This is more a blog entry than a LinkedIn post, but I don’t have a blog, so … Even when applying a robust CES hype filter, this Alpamayo announcement from #Nvidia is really interesting: https://lnkd.in/gsaKstny
It’s interesting because many knowledgeable folks would say that currently, Waymo is winning in the AV space because it chose the best path to solving the problem of autonomous driving, and executed on it better than others. But what if, after well over a decade of development, it wasn’t the best path?
A little background for those in my network who are not in the AV space …
At the risk of angering my engineering friends, the last decade+ of AV development has been a grand test between two schools of thought: what I’ll call the “modular” approach, characterized by specialized AI models, many sensors, and detailed maps (Waymo, Cruise), and the end-to-end approach, characterized by a “large driving model” akin to a large language model, simple sensors, and less map dependence (Tesla). Some might quibble with these descriptions, but I am going to stick with them for simplicity.
Many would say the modular approach is “winning” because even though Waymo is relying on a hardware- and map-heavy solution, it already has driverless technology that is very safe and reliable and that people will pay for in ridehail form today. Which means Waymo is now getting paid to accumulate miles as it continues working on pulling cost out of its solution to enable production of AVs most people could afford.

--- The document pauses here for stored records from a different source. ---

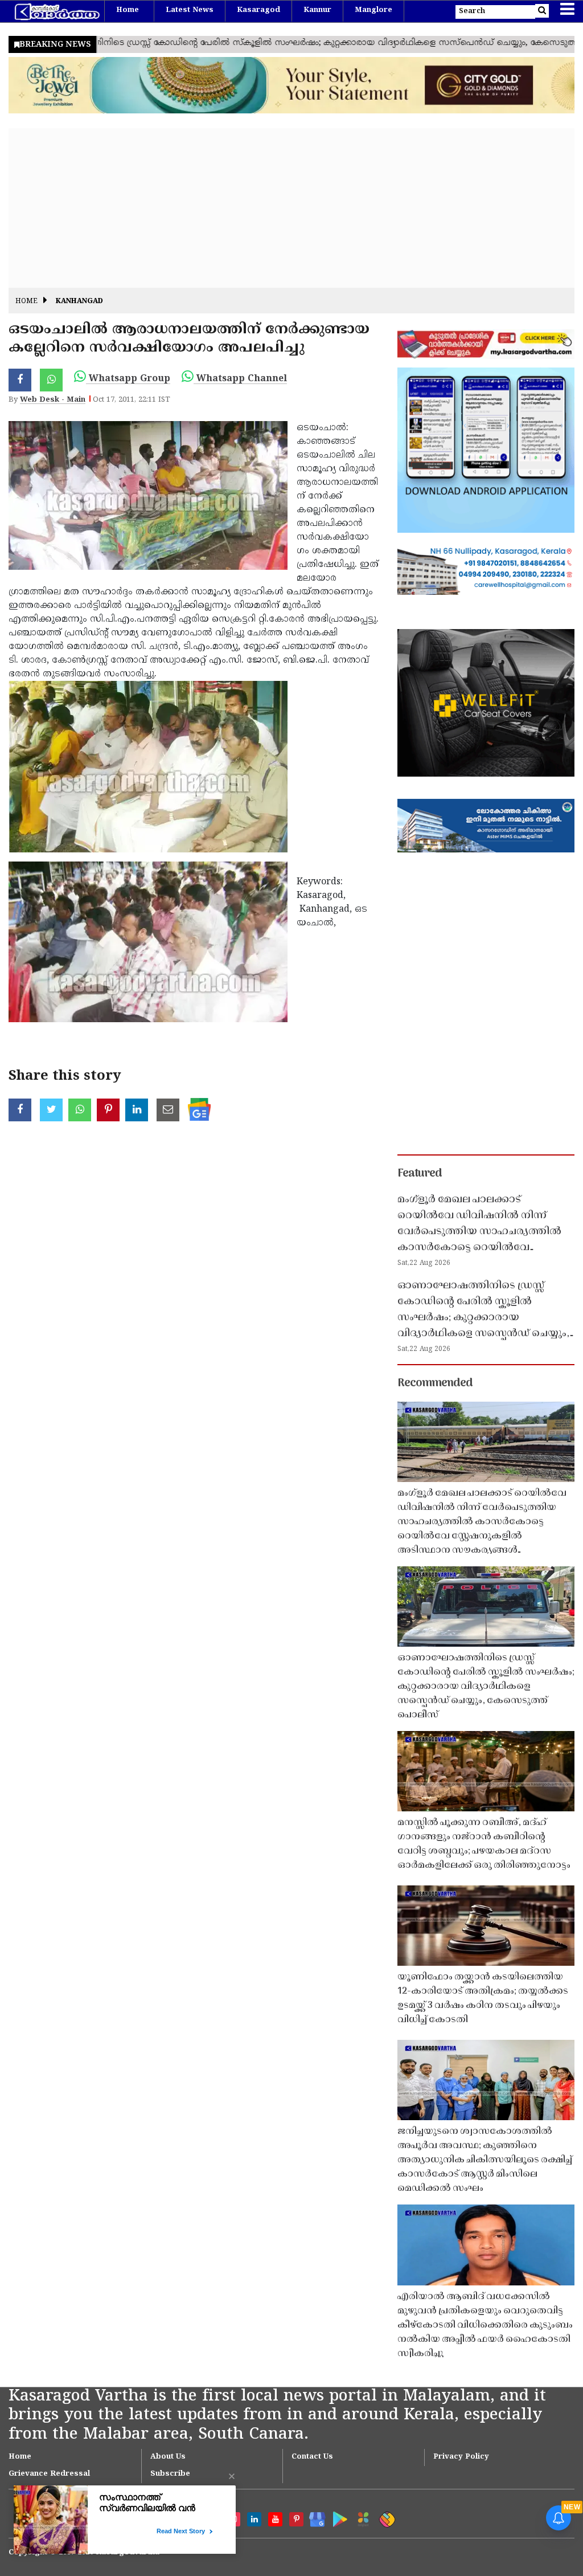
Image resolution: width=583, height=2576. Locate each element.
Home (127, 10)
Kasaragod (258, 10)
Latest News (190, 10)
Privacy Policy (461, 2456)
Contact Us (312, 2456)
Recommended (435, 1383)
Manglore (373, 10)
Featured (419, 1174)
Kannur (317, 10)
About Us (168, 2456)
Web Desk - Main (52, 400)
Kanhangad (79, 301)
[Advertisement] (291, 208)
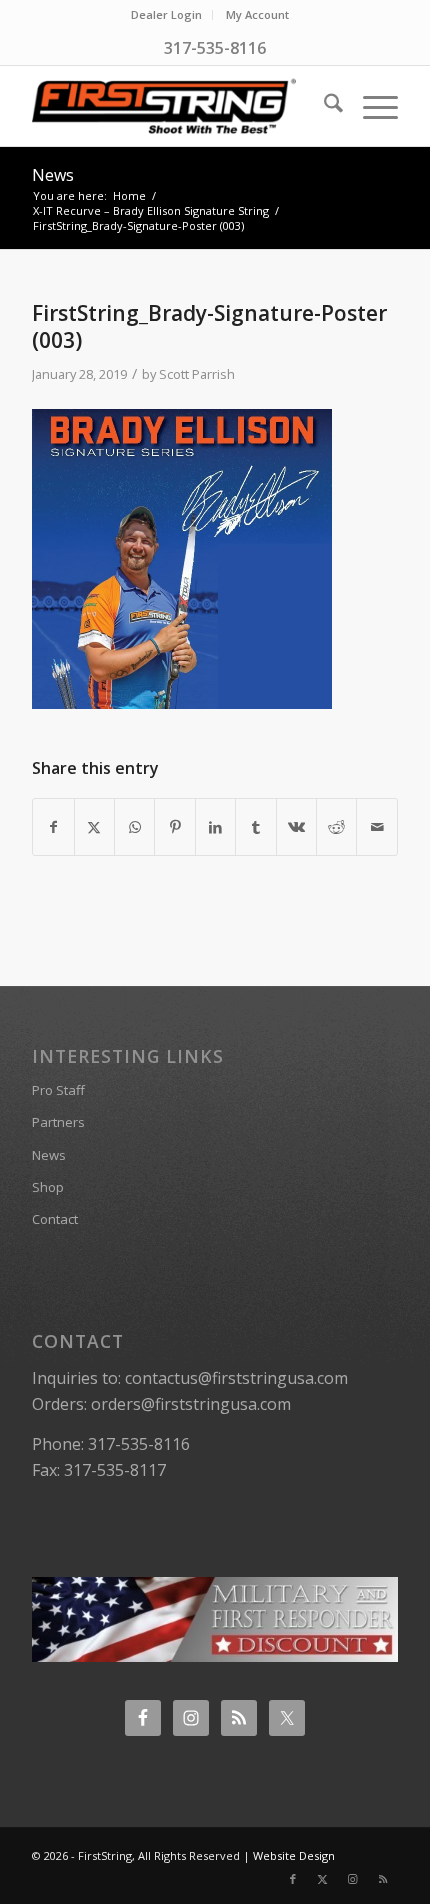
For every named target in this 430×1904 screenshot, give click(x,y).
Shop (48, 1187)
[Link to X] (323, 1879)
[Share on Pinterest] (174, 827)
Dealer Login (166, 14)
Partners (58, 1122)
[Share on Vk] (296, 827)
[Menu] (370, 106)
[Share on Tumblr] (255, 827)
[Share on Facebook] (53, 827)
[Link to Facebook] (293, 1879)
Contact (55, 1219)
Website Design (294, 1855)
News (53, 175)
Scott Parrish (197, 374)
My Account (257, 14)
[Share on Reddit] (336, 827)
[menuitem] (167, 15)
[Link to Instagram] (353, 1879)
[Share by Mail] (377, 827)
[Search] (323, 106)
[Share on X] (94, 827)
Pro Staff (58, 1090)
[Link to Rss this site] (383, 1879)
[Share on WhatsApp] (134, 827)
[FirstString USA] (178, 106)
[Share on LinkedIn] (215, 827)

An E2E solution, on the other hand, allows for an AV that most private car owners could afford today (Tesla). But the E2E solution currently lacks the safety and reliability that Waymo already has. Tesla can sell its cars to make money as it improves its E2E model, but in the areas Waymo chooses to operate, its stack outperforms Tesla’s (sorry Tesla fans, it’s really not a close call).
Eventually, these two approaches will merge. Modular approaches, having already achieved high levels of reliability and safety, will become cheaper to buy and less capital intensive to operate as they become less hardware- and map-dependent. E2E solutions will achieve higher levels of safety and reliability. The multi-billion dollar question is whether one approach will prove to be meaningfully better over time.
When bets play out over many years, as is happening in the AV space, it can be difficult to say who is “winning.” The inherent risk in the modular approach was always that at some point, an E2E driving model would hit a point of rapid improvement (like we have seen recently with language models) and leapfrog the early wins extracted from a modular solution, unlocking quicker scaling with less unit cost and capital intensiveness.
Did this just happen with Alpamayo? Open-sourcing and exposed reasoning are certainly signs of confidence from a company that has not been prone to missteps of late.